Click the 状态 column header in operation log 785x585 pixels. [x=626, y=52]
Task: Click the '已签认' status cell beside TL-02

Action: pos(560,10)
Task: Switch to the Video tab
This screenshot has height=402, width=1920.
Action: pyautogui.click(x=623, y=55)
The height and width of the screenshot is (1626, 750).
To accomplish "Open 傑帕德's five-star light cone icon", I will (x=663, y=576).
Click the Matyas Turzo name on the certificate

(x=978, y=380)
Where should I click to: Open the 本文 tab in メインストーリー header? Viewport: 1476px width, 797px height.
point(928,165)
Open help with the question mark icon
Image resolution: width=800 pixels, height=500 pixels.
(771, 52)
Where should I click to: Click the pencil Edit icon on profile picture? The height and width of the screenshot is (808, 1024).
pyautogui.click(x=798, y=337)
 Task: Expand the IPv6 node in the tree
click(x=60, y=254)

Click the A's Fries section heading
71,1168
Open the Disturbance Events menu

**WORK ITEM**
Output each of the records exactly as it stands above.

**EXERCISE RESULT**
Click the 状态 column header in operation log 785x585 pixels. [x=626, y=52]
Task: Click the '已签认' status cell beside TL-02

Action: pos(560,10)
Task: Switch to the Video tab
This screenshot has height=402, width=1920.
Action: pyautogui.click(x=623, y=55)
The height and width of the screenshot is (1626, 750).
To accomplish "Open 傑帕德's five-star light cone icon", I will (x=663, y=576).
Click the Matyas Turzo name on the certificate

(x=978, y=380)
Where should I click to: Open the 本文 tab in メインストーリー header? Viewport: 1476px width, 797px height.
point(928,165)
Open help with the question mark icon
Image resolution: width=800 pixels, height=500 pixels.
(771, 52)
Where should I click to: Click the pencil Edit icon on profile picture? The height and width of the screenshot is (808, 1024).
pyautogui.click(x=798, y=337)
 Task: Expand the IPv6 node in the tree
click(x=60, y=254)

Click the A's Fries section heading
71,1168
Open the Disturbance Events menu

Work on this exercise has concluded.